--- Start Data records ---
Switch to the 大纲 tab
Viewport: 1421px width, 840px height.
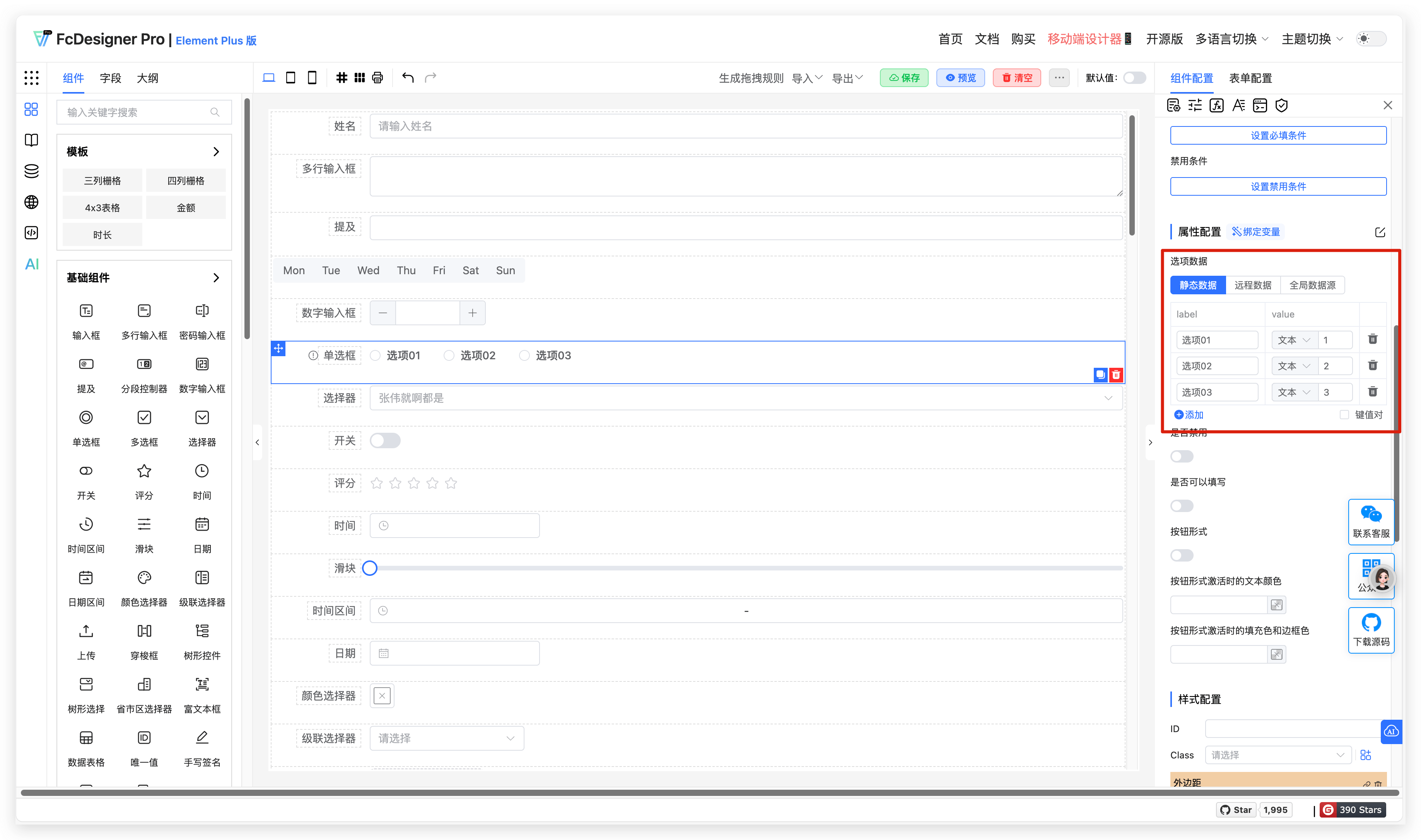148,78
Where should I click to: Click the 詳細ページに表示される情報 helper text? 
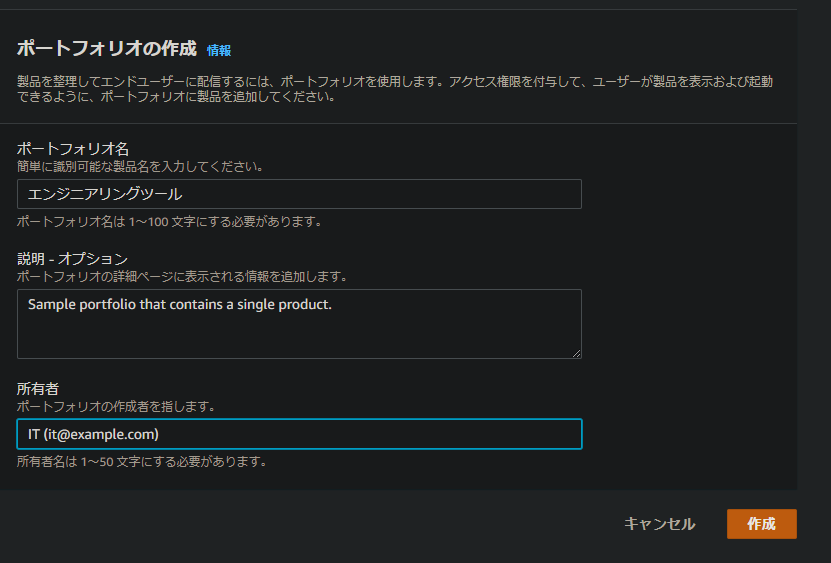[x=182, y=276]
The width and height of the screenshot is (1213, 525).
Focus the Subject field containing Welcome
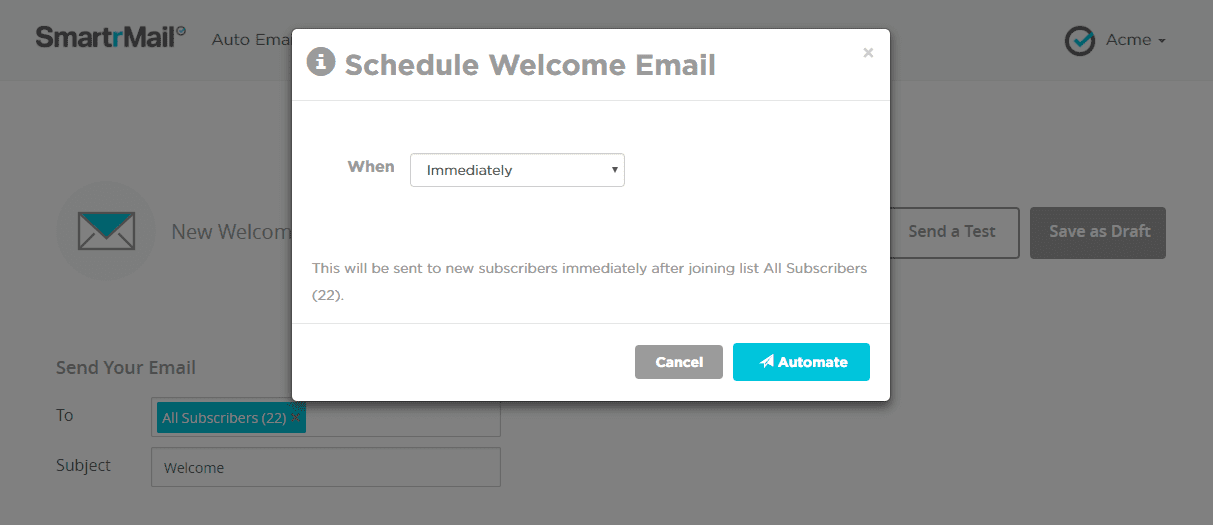(325, 467)
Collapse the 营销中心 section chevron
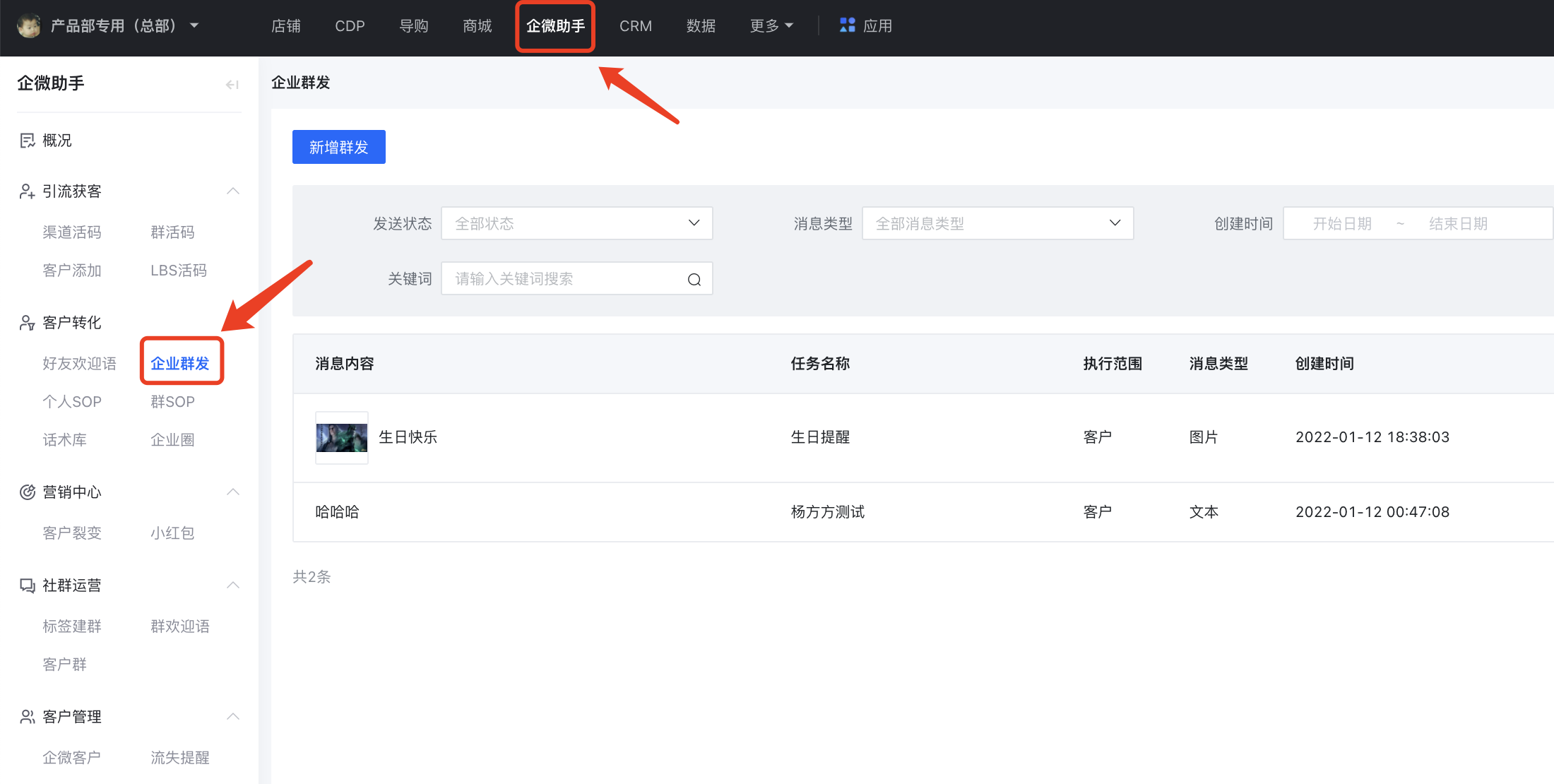The height and width of the screenshot is (784, 1554). [233, 492]
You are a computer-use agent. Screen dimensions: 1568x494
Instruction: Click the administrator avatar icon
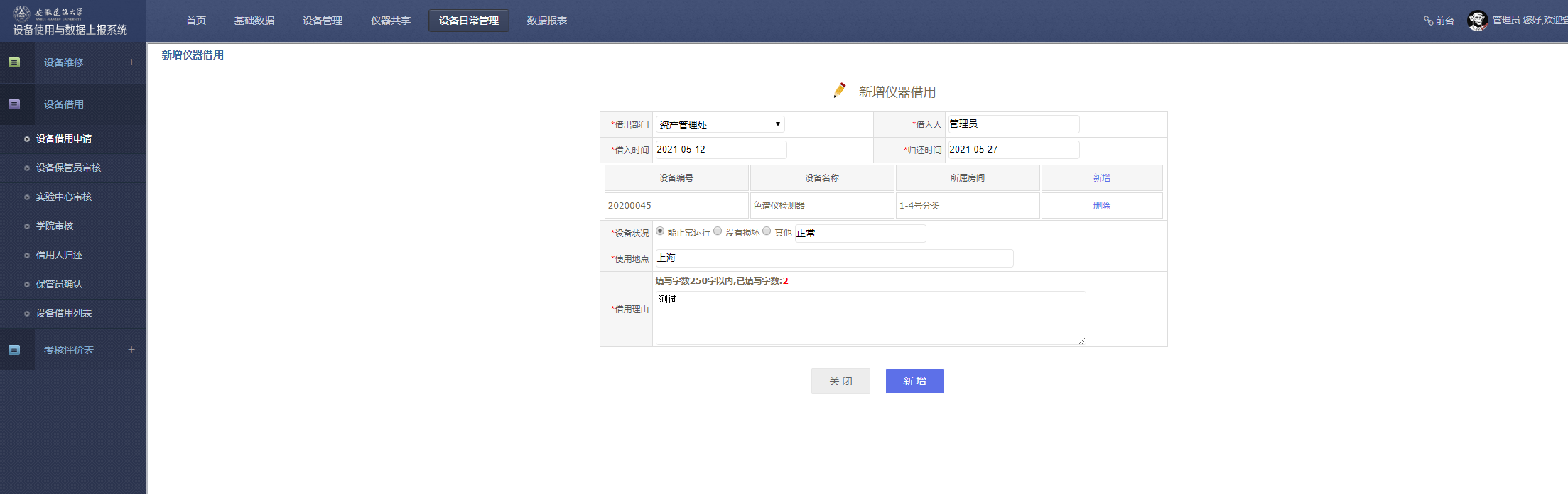(1477, 21)
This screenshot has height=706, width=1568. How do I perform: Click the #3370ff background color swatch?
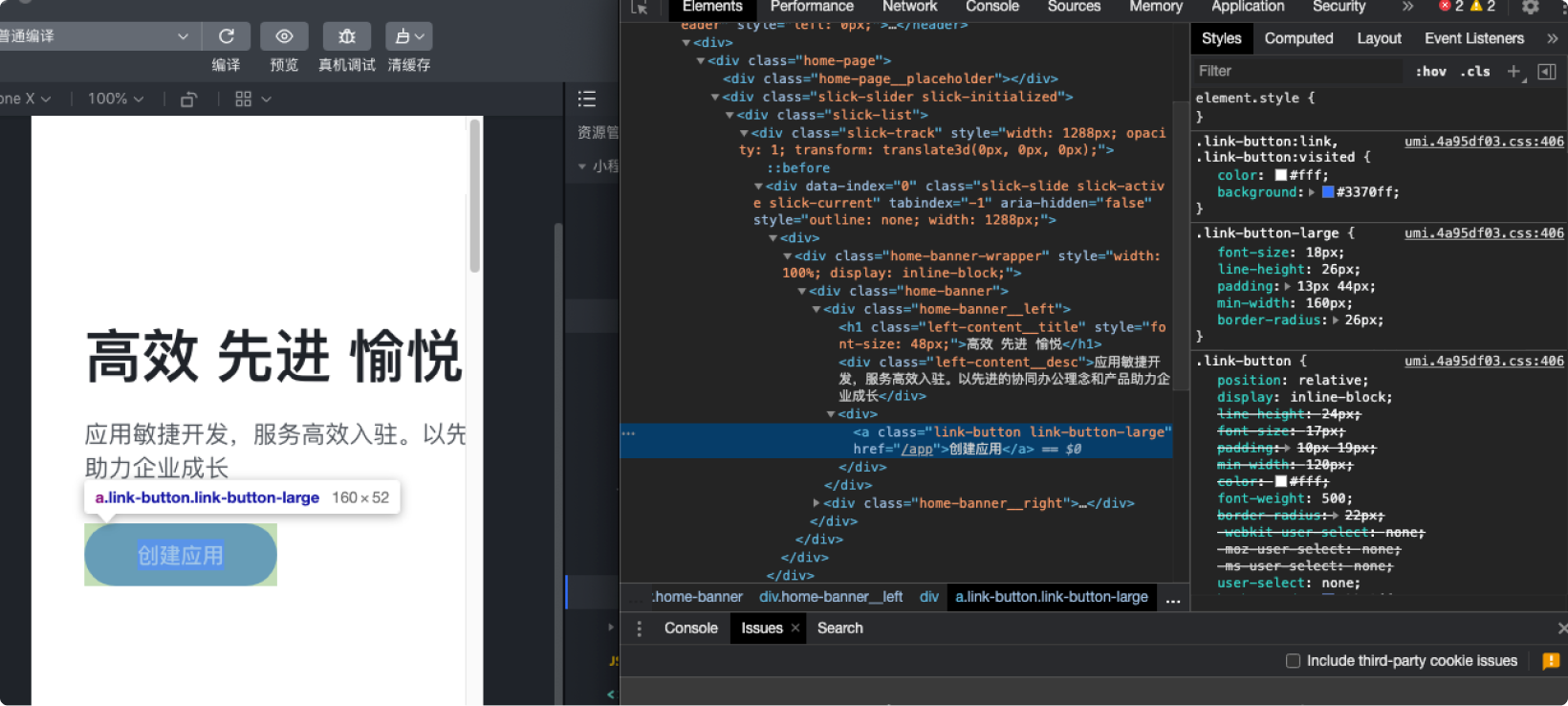[1327, 192]
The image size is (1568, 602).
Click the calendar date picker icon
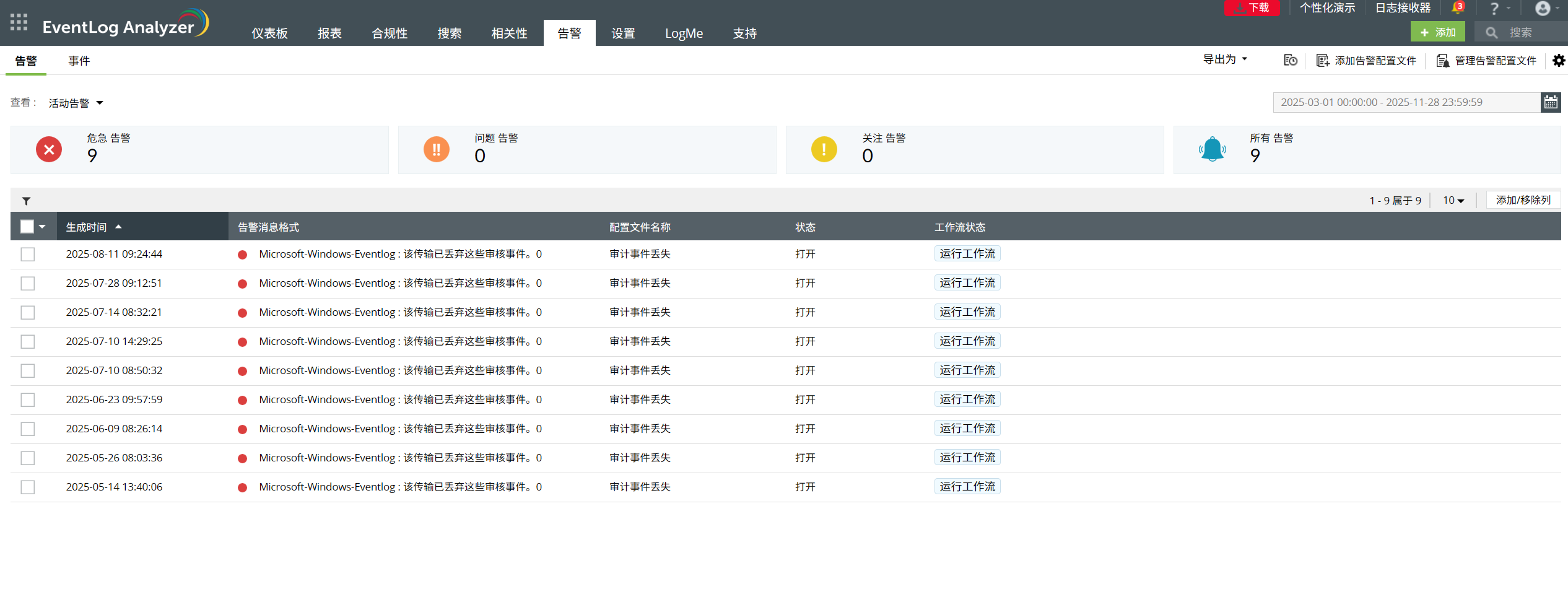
--- End Data records ---
Task requirements — Copy out the rows from the line containing "Collapse the 营销中心 section chevron" through the line containing "[1327, 192]", including both of those lines. Leave the pictures out.

Exercise solution —
Collapse the 营销中心 section chevron
The height and width of the screenshot is (784, 1554). [233, 492]
You are a computer-use agent. Screen dimensions: 1568x494
Instruction: Click the administrator avatar icon
(1477, 21)
This screenshot has height=706, width=1568. How do I perform: Click the #3370ff background color swatch?
[1327, 192]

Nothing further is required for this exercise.